> Brief
The number of lines below holding the string "agent" is the only answer wanted.

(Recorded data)

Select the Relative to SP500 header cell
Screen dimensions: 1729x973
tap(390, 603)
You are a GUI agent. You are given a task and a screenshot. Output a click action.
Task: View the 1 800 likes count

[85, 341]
...
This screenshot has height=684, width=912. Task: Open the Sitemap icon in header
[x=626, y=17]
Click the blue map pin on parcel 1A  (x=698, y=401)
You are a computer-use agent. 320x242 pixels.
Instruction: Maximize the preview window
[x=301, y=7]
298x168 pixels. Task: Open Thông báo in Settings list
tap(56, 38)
* * *
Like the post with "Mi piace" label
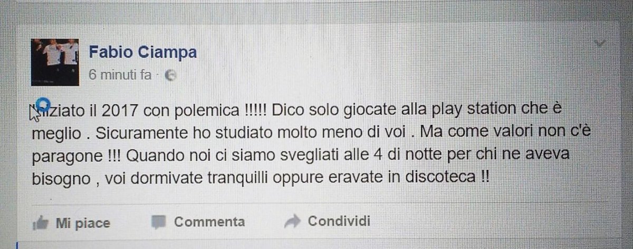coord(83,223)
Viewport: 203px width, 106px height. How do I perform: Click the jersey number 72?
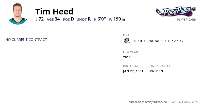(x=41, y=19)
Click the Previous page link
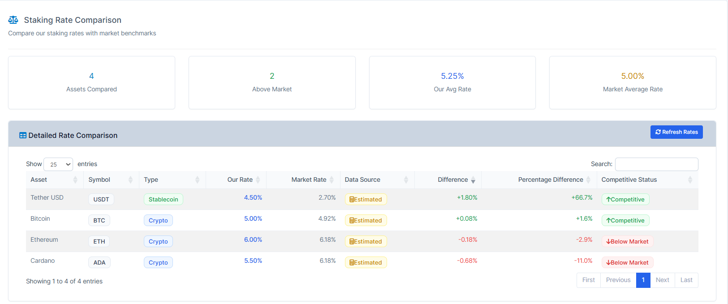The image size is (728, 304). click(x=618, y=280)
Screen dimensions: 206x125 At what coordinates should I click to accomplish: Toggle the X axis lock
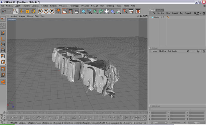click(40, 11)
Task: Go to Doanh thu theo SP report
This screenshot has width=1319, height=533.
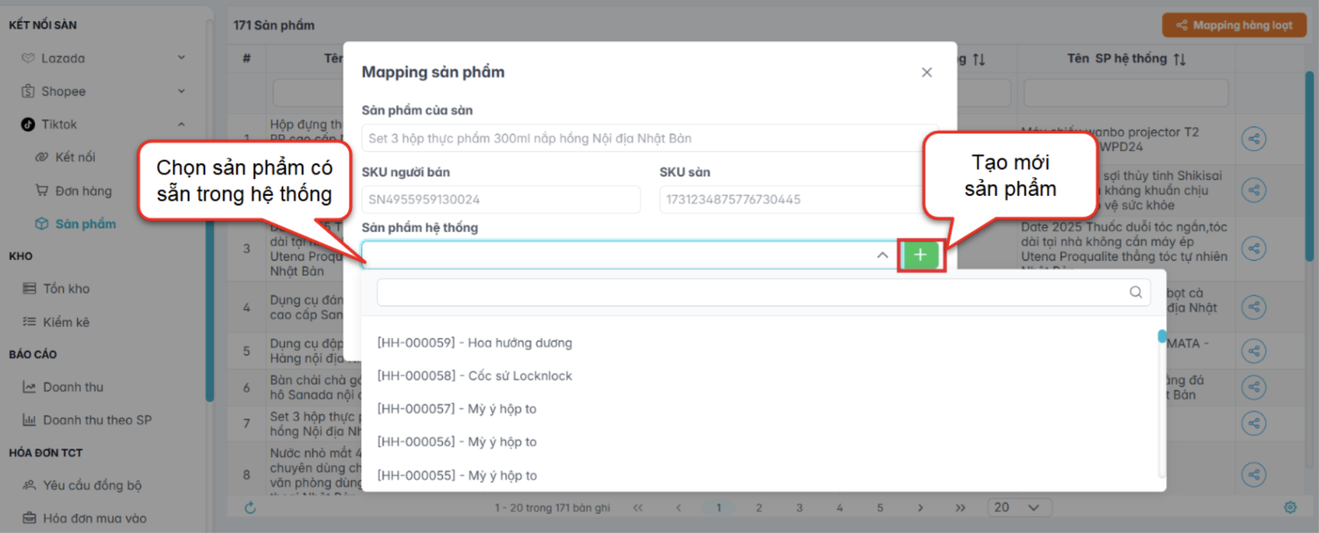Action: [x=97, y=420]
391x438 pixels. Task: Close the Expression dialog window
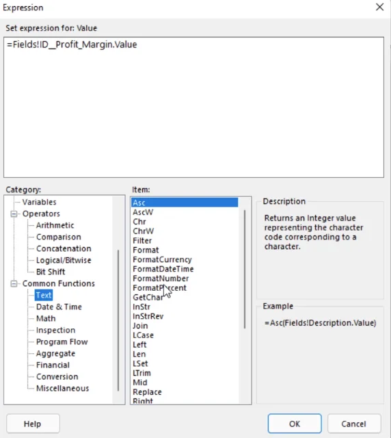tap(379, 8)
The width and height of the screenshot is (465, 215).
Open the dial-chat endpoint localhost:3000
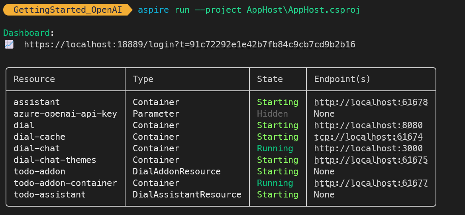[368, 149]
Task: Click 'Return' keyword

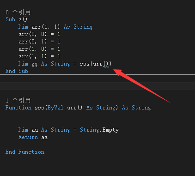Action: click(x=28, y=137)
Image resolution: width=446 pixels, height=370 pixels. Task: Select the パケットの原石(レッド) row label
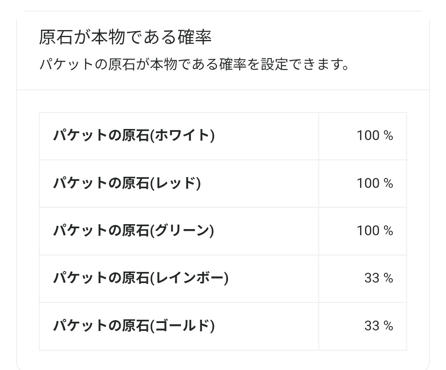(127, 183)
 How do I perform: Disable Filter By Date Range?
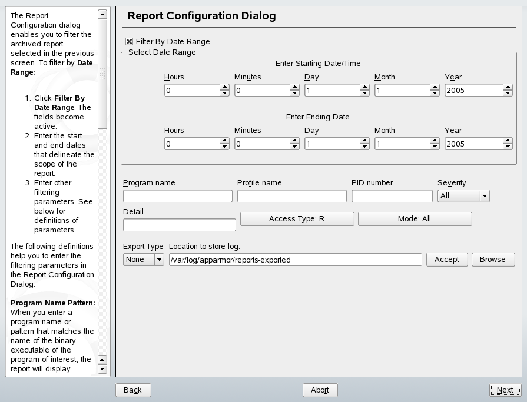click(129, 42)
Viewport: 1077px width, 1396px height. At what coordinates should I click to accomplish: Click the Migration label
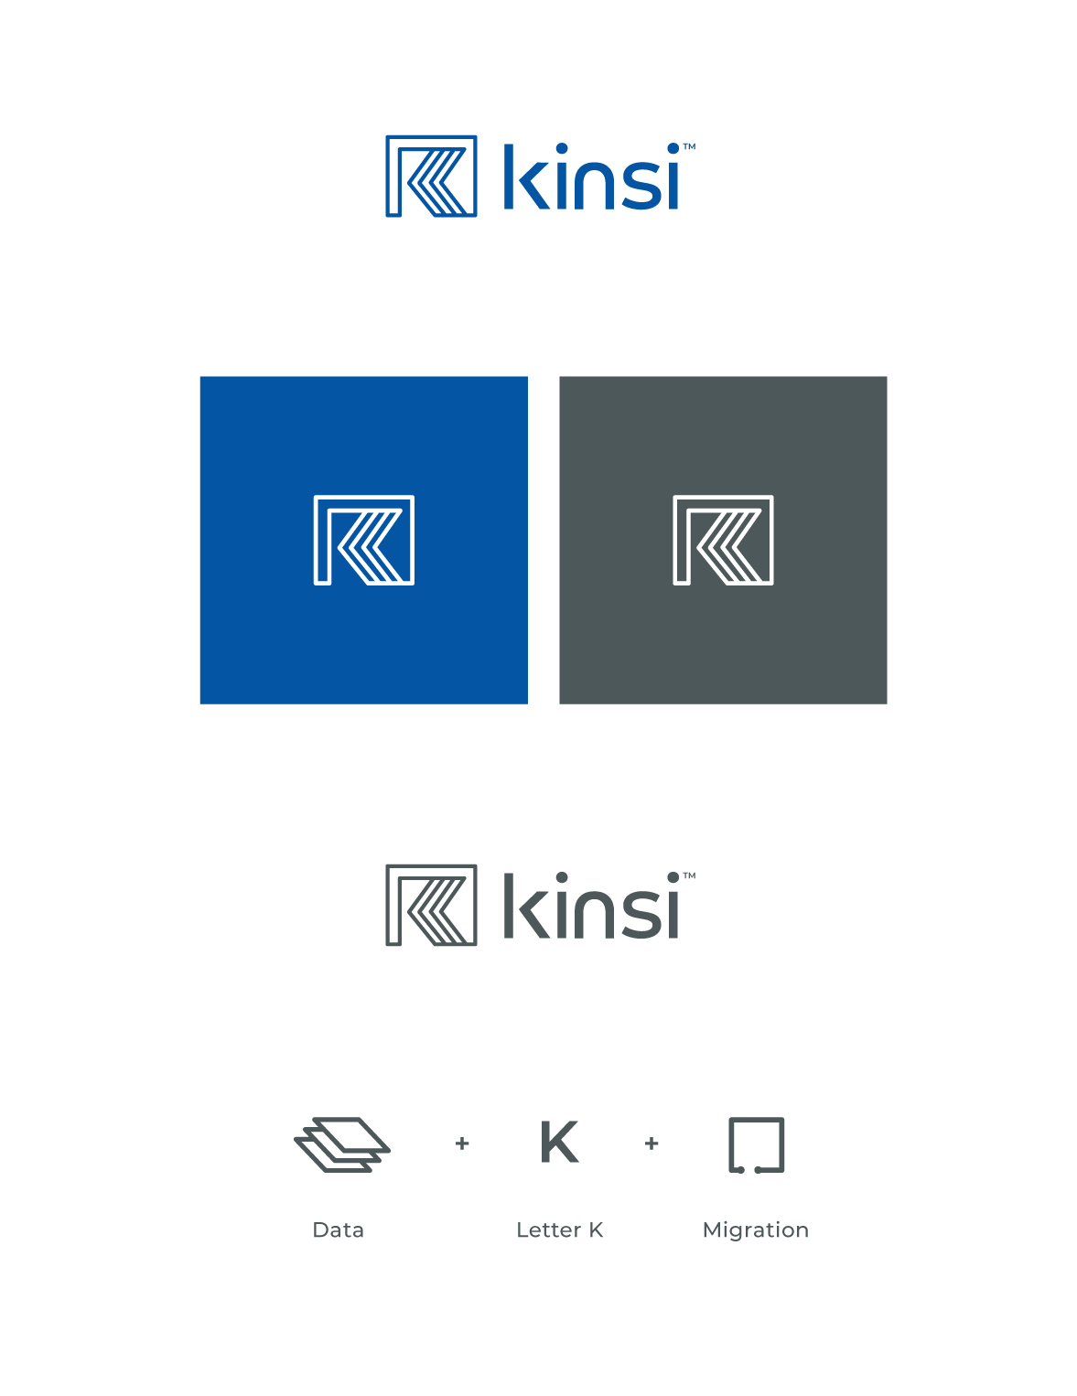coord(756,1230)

> Task answer
2